A scorpion sting that would have most humans wailing barely bothers the grasshopper mouse.

Grasshopper mice have the ability to numb the pain caused by bark scorpions, making the scorpion toxin act as an analgesic instead of a pain stimulant, a new study suggests.

“This venom kills other mammals of similar size,” Ashlee Rowe, Michigan State University assistant professor of neuroscience and zoology, said in a statement. “The grasshopper mouse has developed the evolutionary equivalent of martial arts to use the scorpions’ greatest strength against them.”

The findings, published in the journal Science, may lead to the development of new pain management drugs in humans. In her research, Rowe tested whether grasshopper mice felt pain from the bark scorpion’s venom by injecting small amounts of the toxin or nontoxic saline solution into the mice’s paws. Overall, the mice tended to lick their paws, a usual reaction to a venomous toxin, much less when injected with the venom compared to the saline solution.

“This seemed completely ridiculous,” Harold Zakon, professor of neuroscience at the University of Texas at Austin, said. “One would think that the venom would at least cause a little more pain than the saline solution. This would mean that perhaps the toxin plays a role as an analgesic. This seemed very far out, but we wanted to test it anyway.”

Rowe and her colleagues discovered that grasshopper mice have a way to turn off pain pathways in their nervous system. Researchers found that the scorpion venom acts as an analgesic in grasshopper mice by binding to sodium channels in the mouse’s pain neurons, which blocks them from firing pain signals to the brain.

Scientists sequenced the genes for channels, known as 1.7 and 1.8, and found that the latter has different amino acids from those found in mammals that are sensitive to bark scorpion stings. The venom binds to these amino acids and shuts down the gate, preventing a pain signal from being sent to the brain.

“Incredibly, there is one amino acid substitution that can totally alter the behavior of the toxin and block the channel,” said Zakon.
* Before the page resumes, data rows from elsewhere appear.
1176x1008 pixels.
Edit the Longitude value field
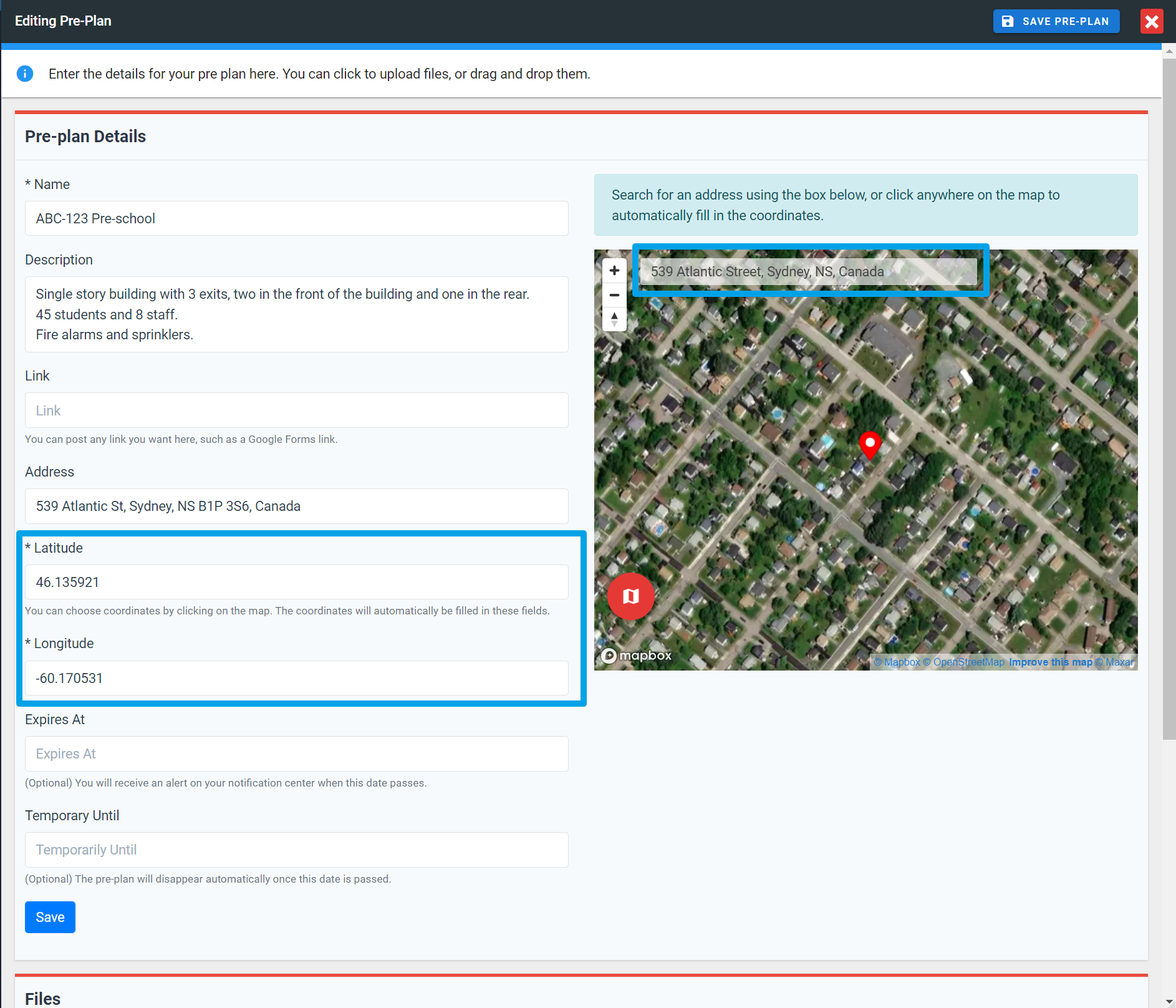(296, 678)
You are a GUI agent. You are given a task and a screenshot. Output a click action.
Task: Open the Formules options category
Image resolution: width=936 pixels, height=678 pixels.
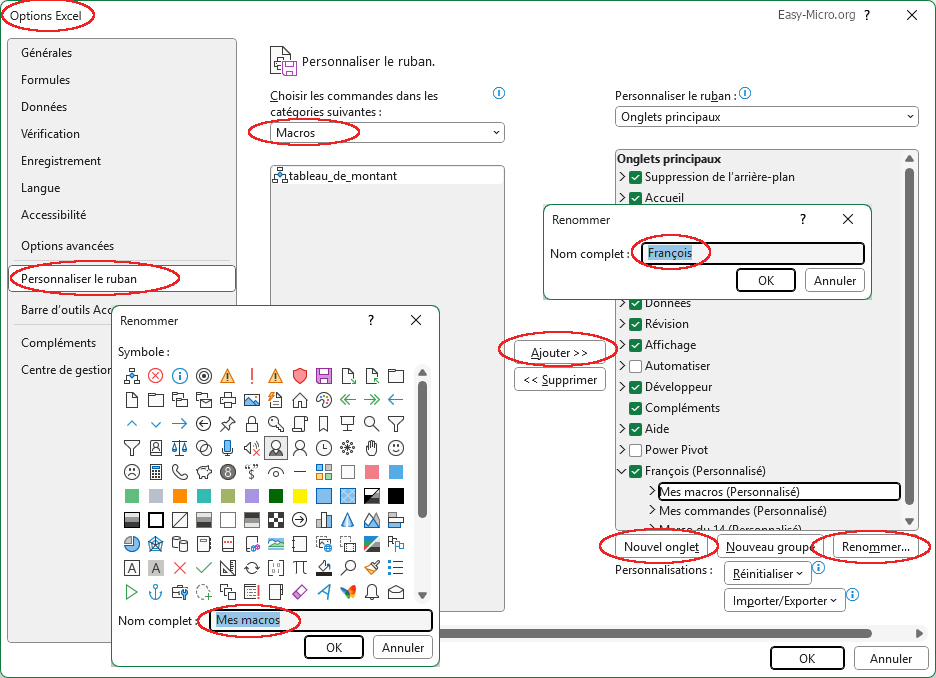(46, 80)
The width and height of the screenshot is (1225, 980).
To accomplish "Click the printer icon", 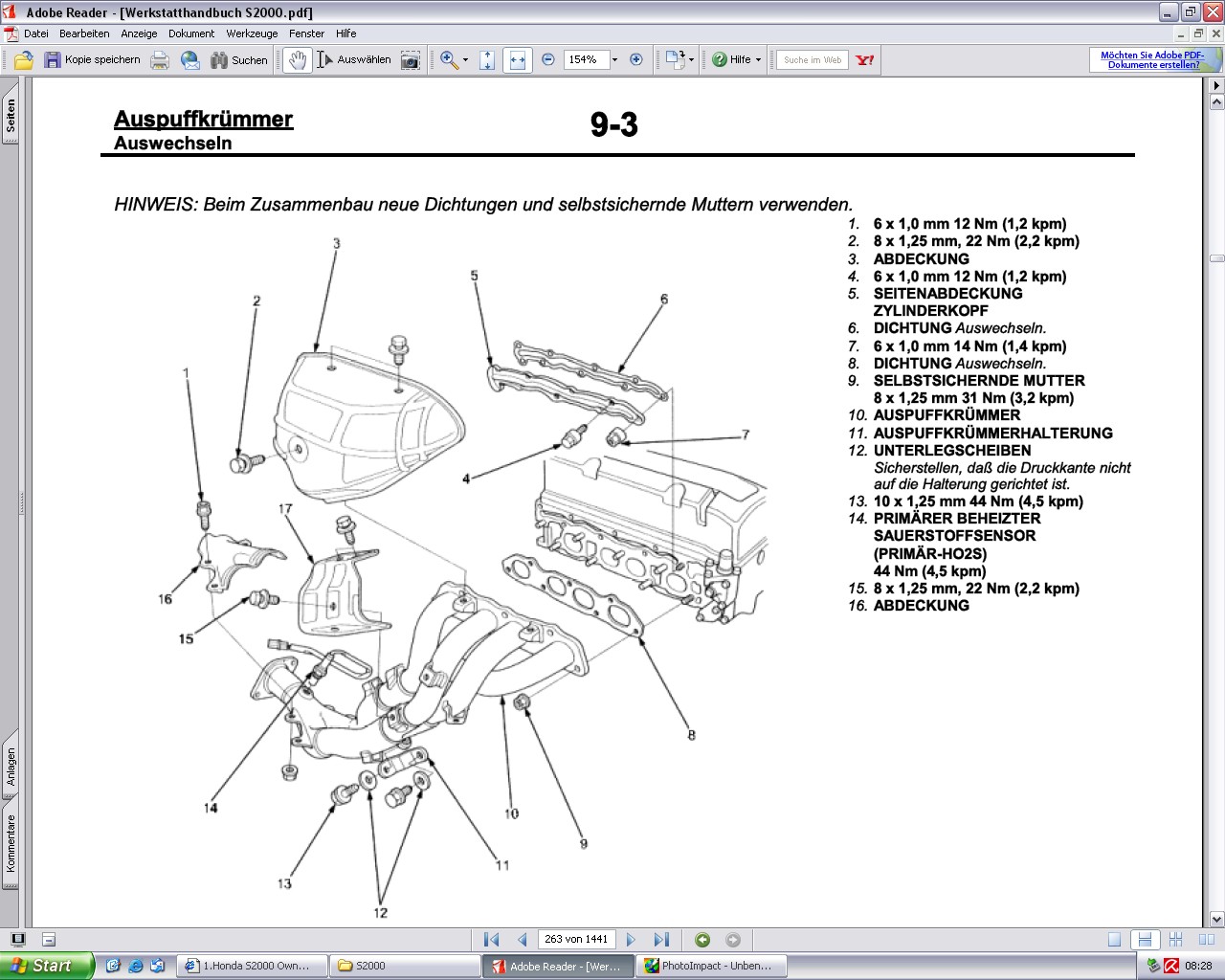I will tap(160, 59).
It’s still not known which toxin elicits this reaction and why it isn’t lethal in mice. "If we could isolate that toxin and study exactly how it interacts with that channel, that could serve as a basis for an analgesic that would target [the same mechanism] in humans," Rowe said.

Grasshopper mice, rodents native to northern Mexico and the southwestern United States, are aggressive predators that chow down on spiders, crickets and other mice. They also eat Arizona bark scorpions despite their venomous stings capable of killing a small child, USA Today reports.

Rowe says the rodents, which may not be the only animals resistant to scorpion stings, could inspire medical developments in the human world.

"Some people might say, 'Why would you study grasshopper mice and bark scorpions?'" Rowe said. "There's a whole lot of things animals can do that we can't. ... There's potential for applying it to human biomedical problems, for sure."